Reinforcement Learning

We're trying things a bit differently this semester: I'm going to start with reinforcement learning and *then* talk about causal inference... let's see if my switcheroo is... reinforced or not!

We'll start, as always, with some background, motivating examples, and definitions, then look at formalisms for techniques in all of the above.


Distinguishing Reinforcement Learning


Reinforcement Learning (RL) describes a class of problems (and their associated solutions) in which an agent must map situations to optimal actions, but the best actions in any situation must be learned.

Examples of this sentiment are that RL agents may need to learn:

  • The best ad to show to a user of some demographic group.
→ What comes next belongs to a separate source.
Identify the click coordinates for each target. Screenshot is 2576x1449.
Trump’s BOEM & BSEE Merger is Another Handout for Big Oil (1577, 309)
  • The best move to make in a particular spot on a particular level of Super Mario Bros.

  • The best route to recommend to a driver during different times of the day.

Note that in all of these scenarios, the agent is often faced with the task of self-discovery: there may not be clear examples of the expected behavior, nor any human-provided guidance.

Sometimes, as is true of human learning, the best techniques are those of trial and error!

Moreover, we should be sensitive to how these types of problems and their approaches deviate from traditional data-centric machine learning...


[Review] What are supervised and unsupervised learning and how are their problems / solutions different from the above?

Supervised learning attempts to learn some function that maps features to some class label (i.e., learn the \(f\) in \(f(X) = Y\)) through a training set of existing data.

Unsupervised learning attempts to find structure / meaning in unlabeled data.

Reinforcement Learning differs from these in several chief regards:

  • Reinforcement learners may need to gather said data, rather than begin with it.

  • Reinforcement learners may wish to optimize behaviors that are not found in any example dataset (e.g., to play a game at superhuman levels, perhaps the best strategy cannot be learned from human-created data!)

  • Reinforcement learners may be *aided* by finding structure in the collected data, but operate chiefly by attempting to maximize some reward.


As we will see much later this semester, the best reinforcement learners may involve supervised and unsupervised components, but their chief focus is in maximizing some reward!

We can also juxtapose RL with Causal Inference and note that:

While Causal Inference seeks to *deeply understand and model* an environment, Reinforcement Learners primarily wish to *excel* in it (whether or not they've really understood it).

Despite these seemingly disparate goals, there are times wherein RL may aid CI and vice versa, as we shall see very shortly!

For now, let's be pedantic and detail the key components of reinforcement learning.


Properties of Reinforcement Learning


A hallmark of reinforcement learning is that an agent interacts with its environment in a feedback loop of agent action and environment reaction as the agent learns the best actions over time.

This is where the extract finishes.